Tash Silva is surprised and grateful for the enthusiasm of her
customers both young and old, who come each week to purchase
her baked goods from her self-serve bake stand.
The secret is out and now Tash Silva can’t keep her self-serve bake stand full for more than a couple of hours. Last Saturday, all 30 of her sourdough loaves were gone in the first hour and by noon the baking display cabinet was almost bare.
For her sake it’s a good thing she only offers products on Friday and Saturday mornings as while it looks like a business on the surface, 1885 Bake stand is a labour of love, and as the name suggests, operates in an old-school tradition.
It began a few months ago when after much encouragement from family and friends, Tash launched her self-serve bake stand offering freshly baked bread and sweets Friday afternoons and Saturday morning until she is sold out which happens quickly. Items are on display in a glass-faced cabinet on the porch of the 1885 farmhouse where she lives with her husband and three daughters on County Rd. 10 in Mount Pleasant.
Tash has always had a sweet tooth, and grew up in a home where baked goods were homemade; no store bought cookies or cakes were allowed. When she worked as a hygienist, she was known to carry a stash of candies in her pockets but that all changed when she popped into the dental chair herself and discovered seven cavities resulting from her candy cravings. Determined to satisfy her sweet tooth without sacrificing her teeth, she returned to her mother’s philosophy and began to bake, using pure, clean ingredients: lots of fruit and minimal organic cane sugar for sweetness, unbleached, high protein non-GMO flour and sourdough starter as the natural leavener. The sourdough base of her baked goods make them easy to digest.
The baked goods may disappear quickly but take a great deal of time to prepare. The bread dough rises and proofs over three days because the only leavening agent is a sourdough starter. All of the mixing and kneading is done by hand. The work accelerates as the week progresses with loaves getting shaped, resting and shaped again. While she has a large kitchen, it has a single over which means producing all of her products takes planning.

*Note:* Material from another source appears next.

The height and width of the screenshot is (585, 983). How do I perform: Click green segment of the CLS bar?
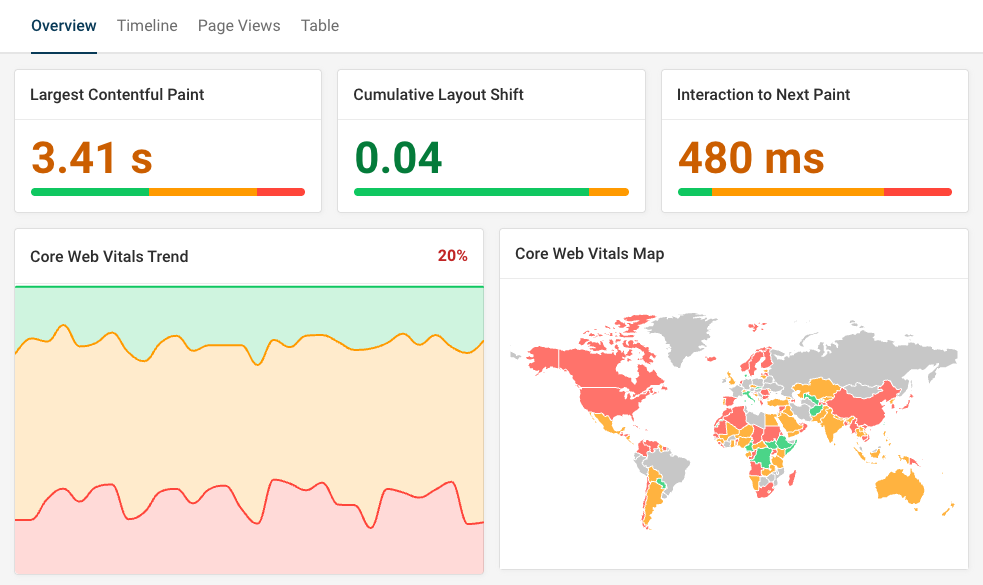pyautogui.click(x=470, y=192)
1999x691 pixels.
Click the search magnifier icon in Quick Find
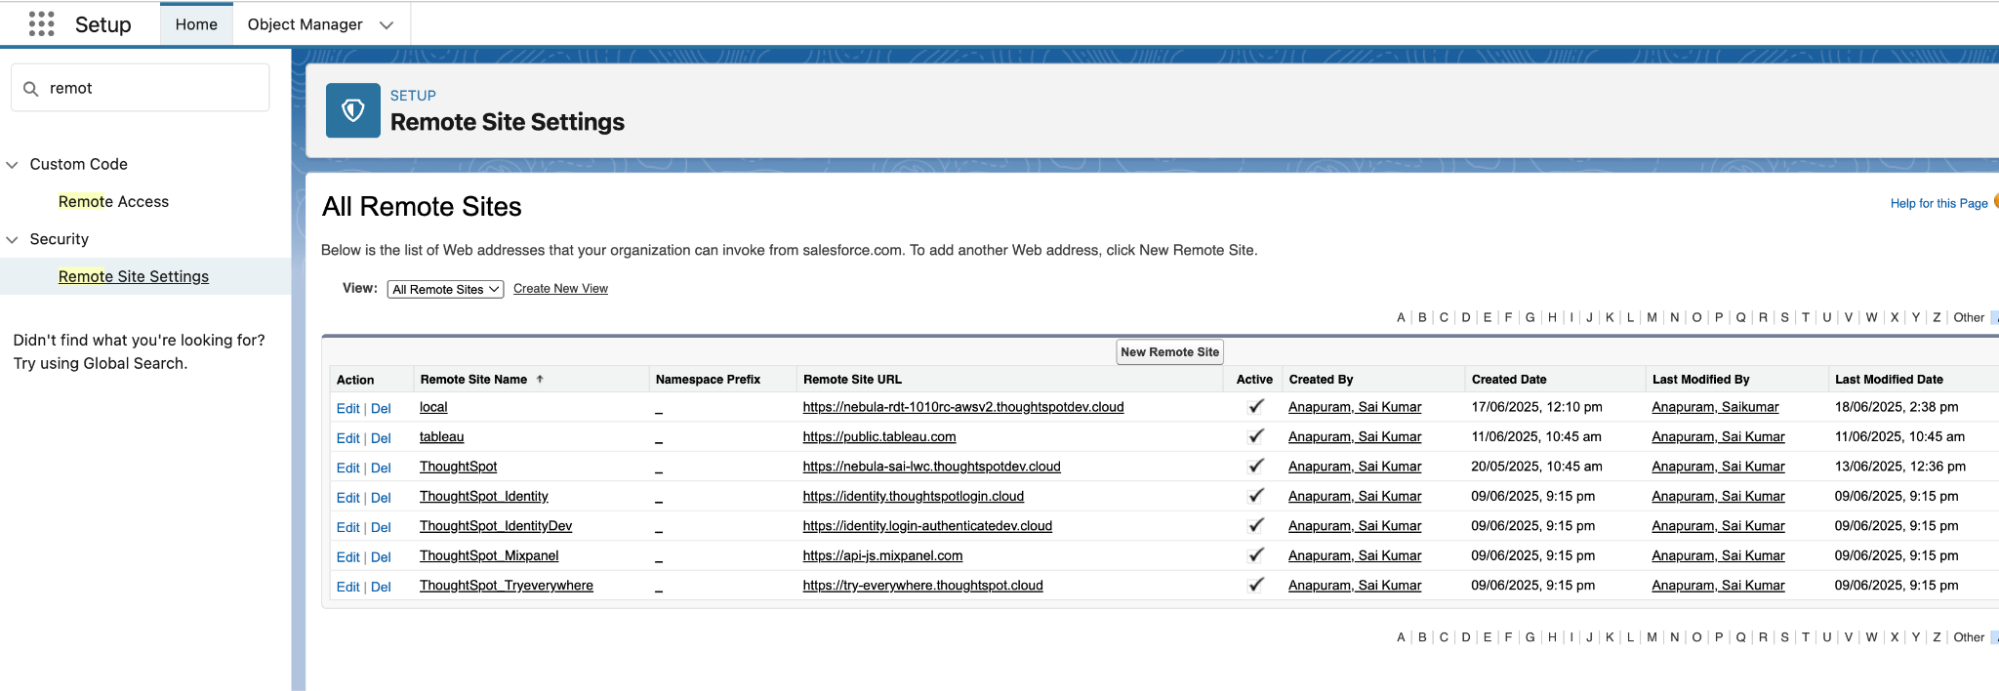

Each bake day she produces 30 loaves of sourdough bread and three or four other baked goods which usually include what she calls scrolls(shaped like cinnamon rolls but often fruit flavoured), cookies, cupcakes, donuts or sweetbreads. All have been baked that morning. She begins at 4am with the sourdough bread, baking six at a time, followed by cookies and finishing with the scrolls, which are often coming out of the oven as her customers arrive.
Despite the fact that she setup the business as a self-serve venue, Tash has discovered that what she really enjoys is meeting her customers. Her regulars know to come early, and sometimes her customers are already sitting on her porch chatting to each other before she opens the stand. She explains that for her there is no feeling like delivering warm baked treats made by your own hands into the hands of the people who will consume them. For Tasha, that feels like serving her community, which is what really brings her joy.
Tasha is pleased and surprised by the warm welcome she has received from her customers and hates to disappoint those who show up too late. She might have to purchase a bread oven in order to boost her capacity and simplify her baking schedule, but it is early days for that kind of investment.
1885 Bake stand is open Fridays from 2 to 6pm and Saturdays from 10am to 2pm, or until it is sold out. Get there early to avoid disappointment.